(ASAPS) BERLINO, 02 gennaio 2007 – Si chiama Wolfgang
Tiefensee, ed è ministro dei Trasporti in Germania. Il suo “no” è stato
categorico, e suona – per il tono con cui l’ha espresso – come un rifiuto
definitivo. La domanda che gli era stata posta, da parte dell’agenzia
governativa per l’ambiente, era quella di istituire un limite massimo di
velocità sulle autostrade della repubblica federale, allo scopo di porre un
freno alle emissioni inquinanti e di migliorare la sicurezza stradale. Sulle autobahn,
dunque, una parte del governo di Angela Merkel vorrebbe il limite dei 120, ma
il ministro Tiefensee nemmeno ne vuol sentire parlare. Scelta impopolare?
-- -- --
* SFIDE
a. Rispondi alle domande sul testo citato.
(i) Di quale ministero è titolare Wolfgang Tiefensee in Germania?
(ii) Quale ente aveva chiesto di istituire un limite massimo di velocità sulle autostrade?
(iii) Quale limite vorrebbe una parte del governo di Angela Merkel?
b. Riscrivi il passo del testo citato che si apre con le parole "(ASAPS) BERLINO, 02" e si chiude con "parlare. Scelta impopolare?", sostituendo "autostrade" con "strade statali".
-- -- --
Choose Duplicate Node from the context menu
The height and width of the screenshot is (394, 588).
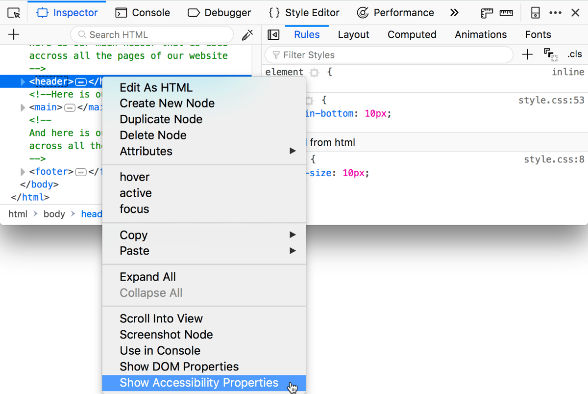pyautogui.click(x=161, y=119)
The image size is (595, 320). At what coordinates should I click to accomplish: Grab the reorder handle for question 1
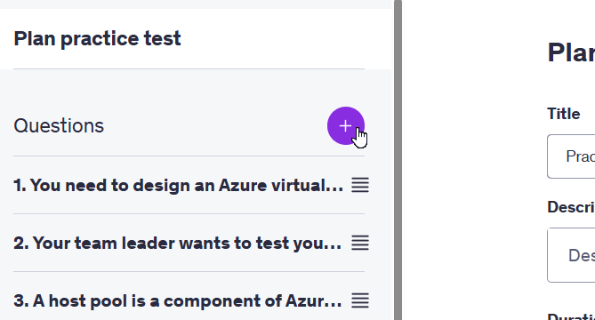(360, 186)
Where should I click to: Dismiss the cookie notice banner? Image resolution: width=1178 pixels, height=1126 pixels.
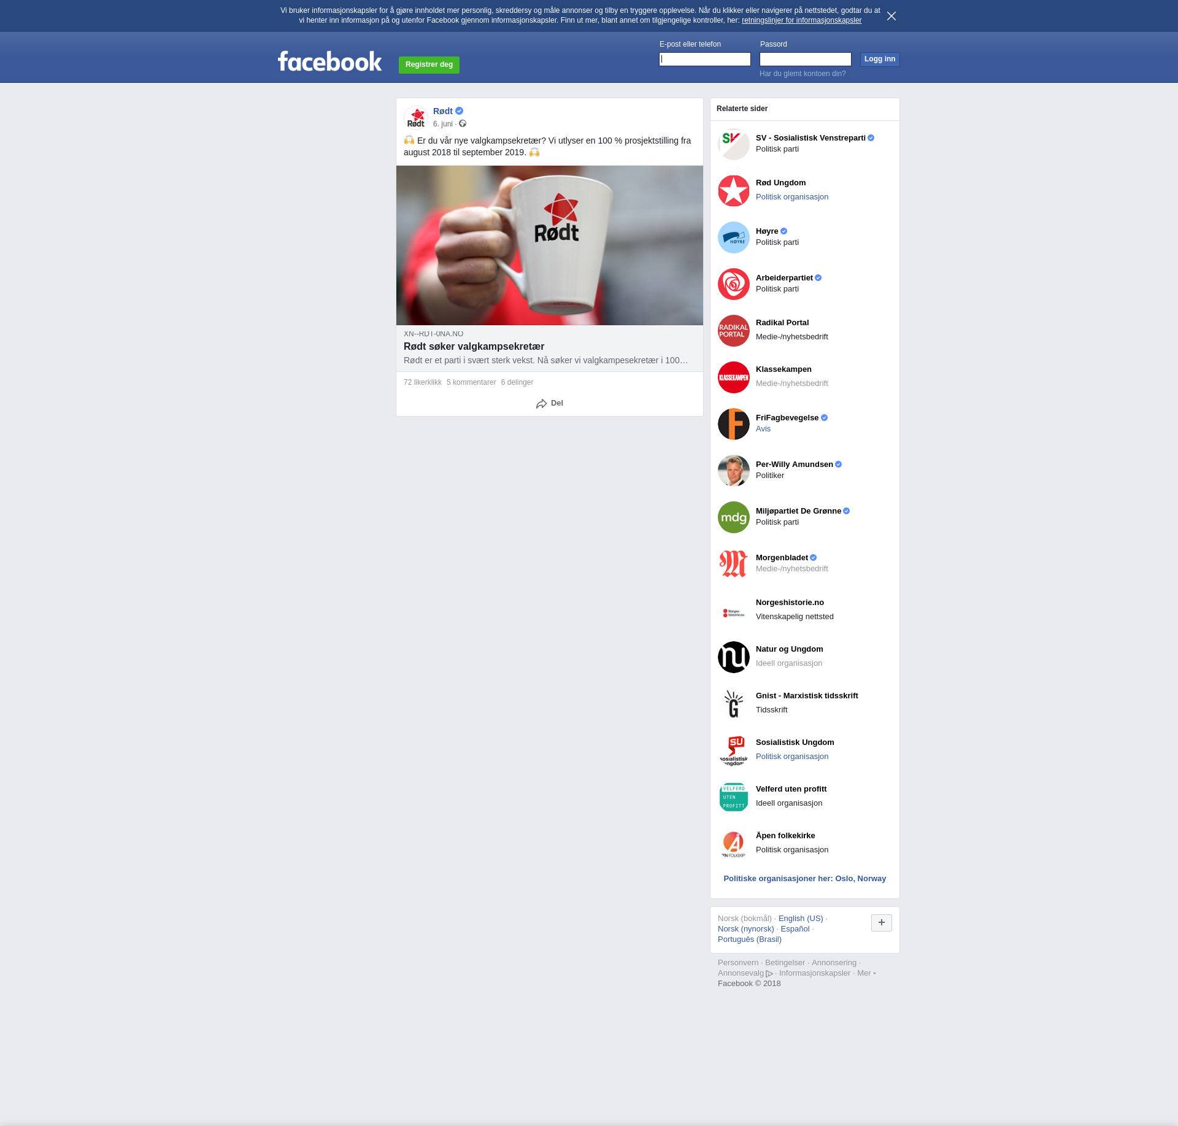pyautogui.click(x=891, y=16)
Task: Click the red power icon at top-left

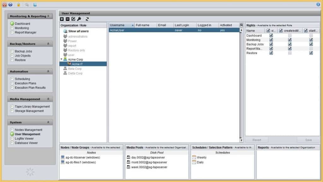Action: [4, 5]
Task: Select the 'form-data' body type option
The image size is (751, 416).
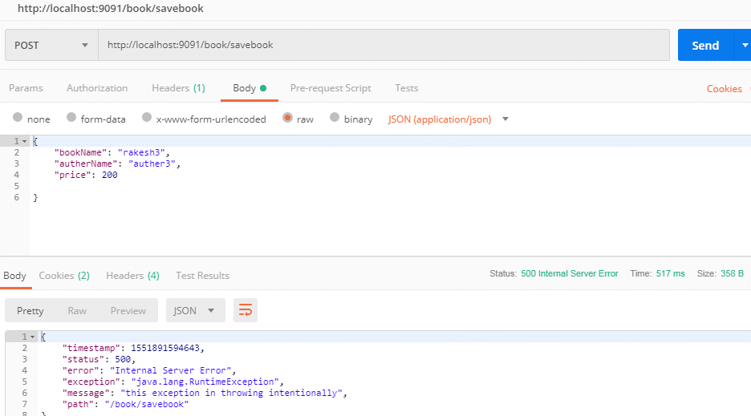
-- -- --
* RISPOSTE FORNITE
a.
(i) Dei Trasporti.
(ii) L'agenzia governativa per l'ambiente.
(iii) Il limite dei 120.

b.
(ASAPS) BERLINO, 02 gennaio 2007 – Si chiama Wolfgang
Tiefensee, ed è ministro dei Trasporti in Germania. Il suo “no” è stato
categorico, e suona – per il tono con cui l’ha espresso – come un rifiuto
definitivo. La domanda che gli era stata posta, da parte dell’agenzia
governativa per l’ambiente, era quella di istituire un limite massimo di
velocità sulle strade statali della repubblica federale, allo scopo di porre un
freno alle emissioni inquinanti e di migliorare la sicurezza stradale. Sulle autobahn,
dunque, una parte del governo di Angela Merkel vorrebbe il limite dei 120, ma
il ministro Tiefensee nemmeno ne vuol sentire parlare. Scelta impopolare?